On May 2, 2019, the US Food and Drug Administration (FDA) approved ivosidenib (Tibsovo; Agios Pharmaceuticals, Inc) for the treatment of newly diagnosed acute myeloid leukemia (AML) with a susceptible IDH1 mutation, as detected by an FDA-approved companion diagnostic test, in patients who are aged ≥75 years or who have comorbidities that preclude the use of intensive induction chemotherapy.
This is the second FDA approval for ivosidenib, which was previously approved on July 20, 2018, for the treatment of patients with relapsed or refractory AML with a susceptible IDH1 mutation.
The most recent approval of this agent was based on results from the open-label, single-arm, multicenter, clinical trial that included 28 patients with newly diagnosed AML with an IDH1 mutation.
Patients were treated with ivosidenib, which was administered orally at a dose of 500 mg daily until disease progression, development of unacceptable toxicity, or stem-cell transplantation. The primary end point of the trial was the combined complete remission (CR) and complete remission with partial hematologic improvement (CRh) rate.

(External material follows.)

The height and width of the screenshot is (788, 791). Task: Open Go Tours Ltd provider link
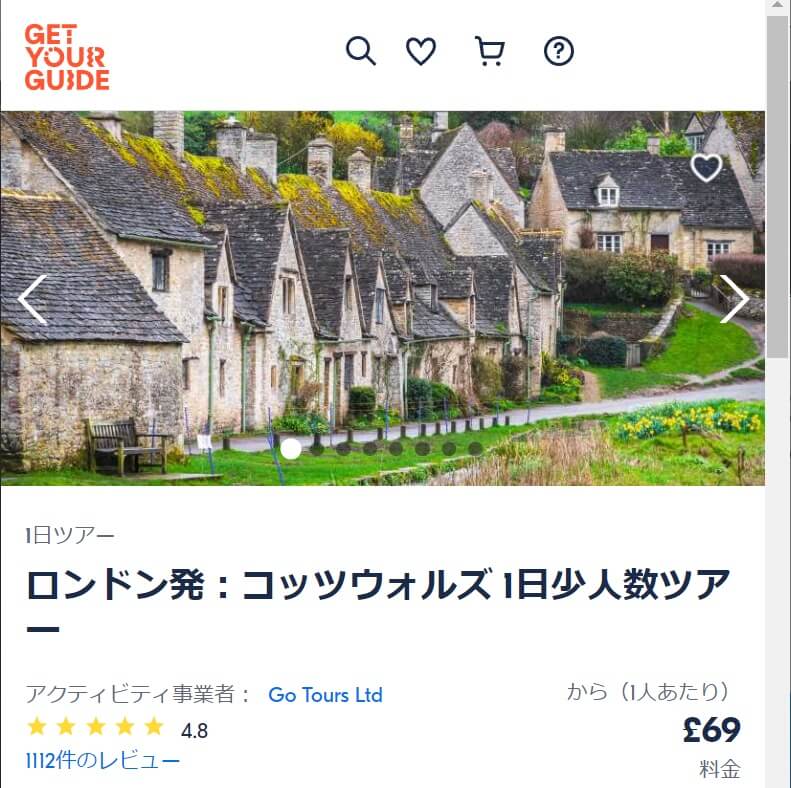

Twelve (42.9%) of the 28 patients achieved CR+CRh, and 7 (41.2%) of the 17 transfusion-dependent patients achieved transfusion independence lasting ≥8 weeks. Two of the 28 patients underwent stem-cell transplantation following ivosidenib treatment.
Adverse reactions occurring in ≥25% of patients included diarrhea, fatigue, edema, decreased appetite, leukocytosis, nausea, arthralgia, abdominal pain, dyspnea, differentiation syndrome, and myalgia.
The prescribing information for ivosidenib includes a boxed warning that differentiation syndrome may occur and can be fatal if not treated.